Protocols

Tensorflow protocol is only available in version >=1.1.

Seldon Core supports the following data planes:

REST and gRPC Seldon Protocol

Seldon is the default protocol for SeldonDeployment resources. You can specify the gRPC protocol by setting transport: grpc in your SeldonDeployment resource or ensuring all components in the graph have endpoint.tranport set ot grpc.

See example notebook.

REST and gRPC Tensorflow Protocol

Activate this protocol by speicfying protocol: tensorflow and transport: rest or transport: grpc in your Seldon Deployment. See example notebook.

For Seldon graphs the protocol will work as expected for single model graphs for Tensorflow Serving servers running as the single model in the graph. For more complex graphs you can chain models:

  • Sending the response from the first as a request to the second. This will be done automatically when you defined a chain of models as a Seldon graph.
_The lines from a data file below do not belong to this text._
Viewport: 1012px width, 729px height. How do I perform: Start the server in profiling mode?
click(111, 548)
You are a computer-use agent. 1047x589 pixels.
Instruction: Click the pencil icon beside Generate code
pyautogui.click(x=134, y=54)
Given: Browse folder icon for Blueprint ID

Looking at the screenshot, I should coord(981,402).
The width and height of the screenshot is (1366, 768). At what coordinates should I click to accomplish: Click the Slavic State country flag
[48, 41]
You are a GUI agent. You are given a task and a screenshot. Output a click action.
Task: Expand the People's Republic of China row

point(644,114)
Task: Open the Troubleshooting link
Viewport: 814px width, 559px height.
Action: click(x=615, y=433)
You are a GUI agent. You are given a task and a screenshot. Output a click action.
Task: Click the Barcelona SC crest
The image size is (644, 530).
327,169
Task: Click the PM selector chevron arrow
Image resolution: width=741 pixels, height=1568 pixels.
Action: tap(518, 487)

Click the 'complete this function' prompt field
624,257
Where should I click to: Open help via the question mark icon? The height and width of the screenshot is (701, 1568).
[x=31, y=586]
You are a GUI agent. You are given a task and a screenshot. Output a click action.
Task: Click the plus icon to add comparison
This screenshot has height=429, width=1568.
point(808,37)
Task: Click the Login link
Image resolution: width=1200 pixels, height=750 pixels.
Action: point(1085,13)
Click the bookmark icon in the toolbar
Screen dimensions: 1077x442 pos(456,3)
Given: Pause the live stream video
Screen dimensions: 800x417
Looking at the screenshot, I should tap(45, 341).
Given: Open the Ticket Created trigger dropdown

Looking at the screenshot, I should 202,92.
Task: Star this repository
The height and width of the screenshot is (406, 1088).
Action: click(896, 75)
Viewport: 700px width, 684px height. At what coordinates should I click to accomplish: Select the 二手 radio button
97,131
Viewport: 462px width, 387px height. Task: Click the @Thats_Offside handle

It is up to the user to ensure the response of each changed model can be fed a request to the next in the chain.

  • Only Predict calls can be handled in multiple model chaining.

General considerations:

  • Seldon components marked as MODELS, INPUT_TRANSFORMER and OUTPUT_TRANSFORMERS will allow a PredictionService Predict method to be called.

  • GetModelStatus for any model in the graph is available.

  • GetModelMetadata for any model in the graph is available.

  • Combining and Routing with the Tensorflow protocol is not presently supported.

  • status and metadata calls can be asked for any model in the graph

  • a non-standard Seldon extension is available to call predict on the graph as a whole: /v1/models/:predict.

  • The name of the model in the graph section of the SeldonDeployment spec must match the name of the model loaded onto the Tensorflow Server.

V2 KFServing Protocol

Seldon has collaborated with the NVIDIA Triton Server Project and the KFServing Project to create a new ML inference protocol. The core idea behind this joint effort is that this new protocol will become the standard inference protocol and will be used across multiple inference services.

In Seldon Core, this protocol can be used by specifing protocol: kfserving on your SeldonDeployment. For example,

apiVersion: machinelearning.seldon.io/v1alpha2
kind: SeldonDeployment
metadata:
  name: sklearn
spec:
  name: iris-predict
  protocol: kfserving
  predictors:
  - graph:
      children: []
      implementation: SKLEARN_SERVER
      modelUri: gs://seldon-models/sklearn/iris
      name: classifier
      parameters:
        - name: method
          type: STRING
          value: predict
    name: default

At present, the kfserving protocol is only supported in a subset of pre-packaged inference servers. In particular,

Pre-packaged server

Supported

Underlying runtime

TRITON_SERVER

heavy_check_mark

NVIDIA Triton

SKLEARN_SERVER

heavy_check_mark

Seldon MLServer

XGBOOST_SERVER

heavy_check_mark

Seldon MLServer

You can try out the kfserving in this example notebook.